The theme, structure and pace of my post of last Friday, "The Aristocrats," seems to have been pipped by Kishore Mahbubani (Link). However Mahbubani, as is his wont, starts off in one direction and ends up somewhere he seemingly did not intend to go.
The observation of a trend toward political dynasties in Asia is not new, having been made decades ago as regards the rise of female leaders in South Asian countries, starting with Sirimavo Bandaranaike of Sri Lanka. What is jolting is that the wave has swept east and north, with every country in this region now run by a descendant of a head of state or top leader.
If were are all resigning ourselves to dynastic and aristocratic rule, can we have all the lives back that were wasted in the 19th and 20th century wrenching power from out of the hands of hereditary rulers?
As for my post on Abenomics, the new government's announced policies and the current movements in the equities and currency markets have Laocoons wailing warnings. In a piece published in the Financial Times on the 4th, the author performs her duty to the cause of the intellectual honesty, noting that history indicates the only sane strategy is to surf the Japanese markets.

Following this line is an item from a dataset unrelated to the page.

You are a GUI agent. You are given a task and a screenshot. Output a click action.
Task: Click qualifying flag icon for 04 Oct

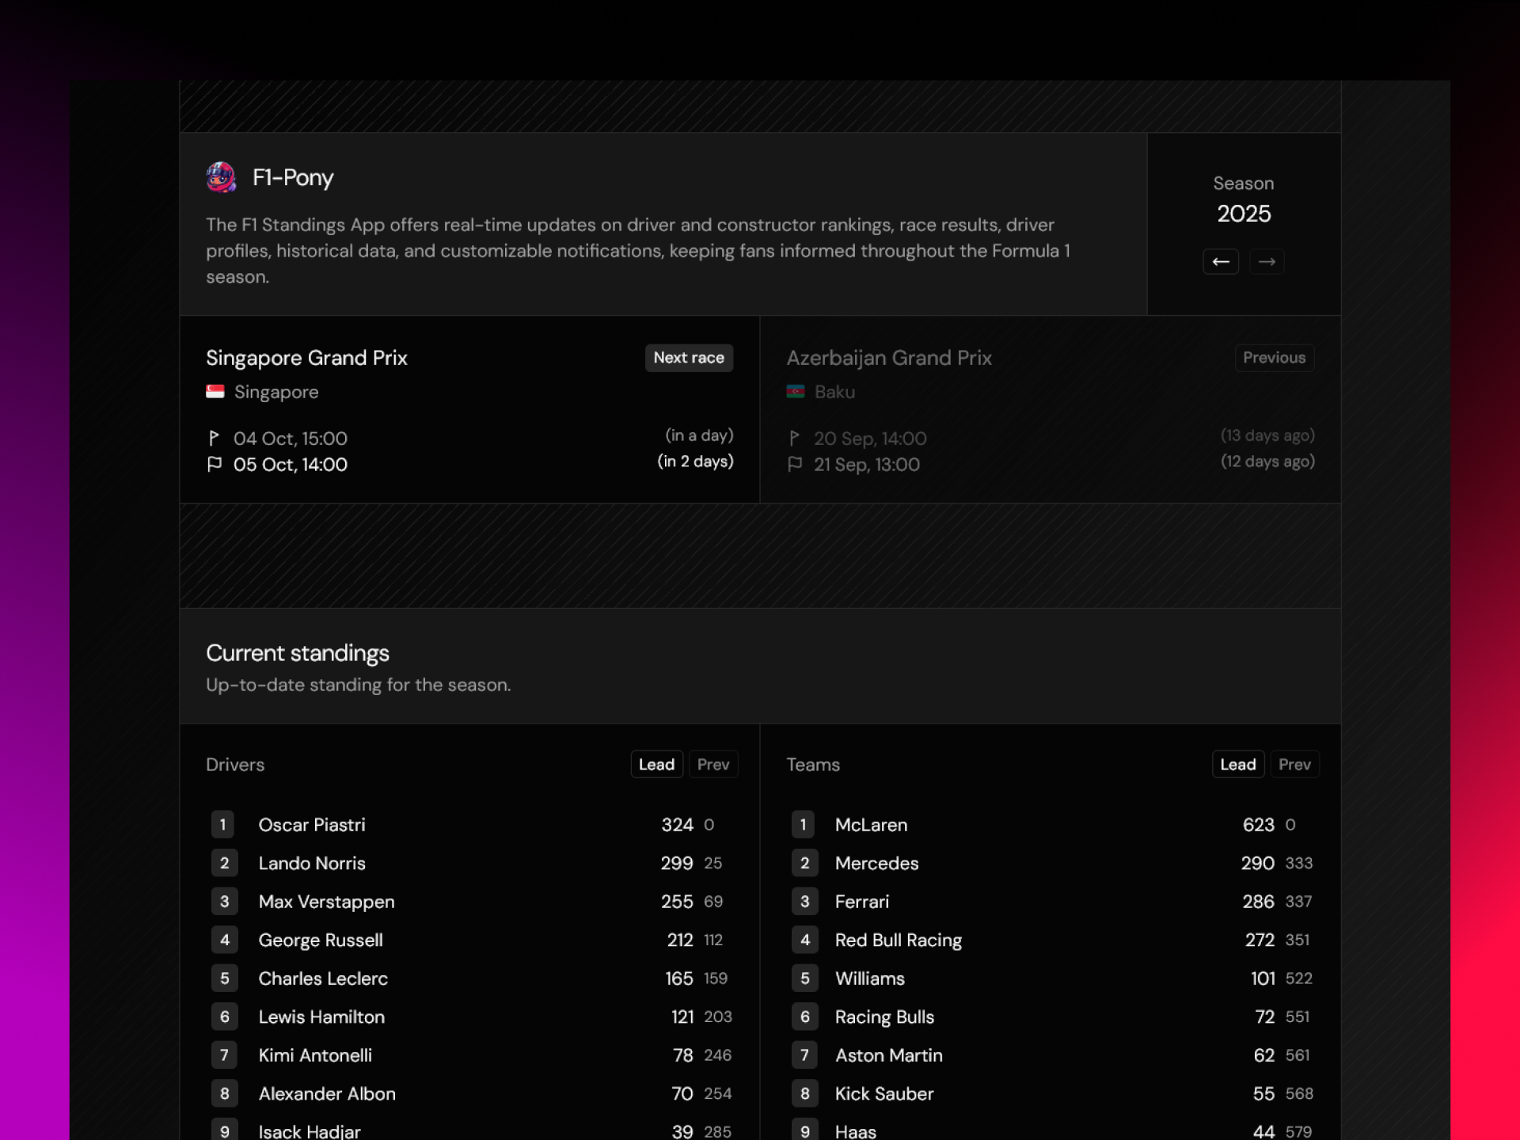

The author then lets the bulls make their case for at least a short-term commitment to the current market manias. (Link)
Just a quibble...but if one writes an article for non-specialists where one first quotes Jesper Koll and then Kathy Matsui of Goldman Sachs, should one mention that the pair are husband and wife?
Meanwhile and a propos of nothing, Davos Man continues his sad use of an imaginary Japan as a springboard for talking to Americans about America.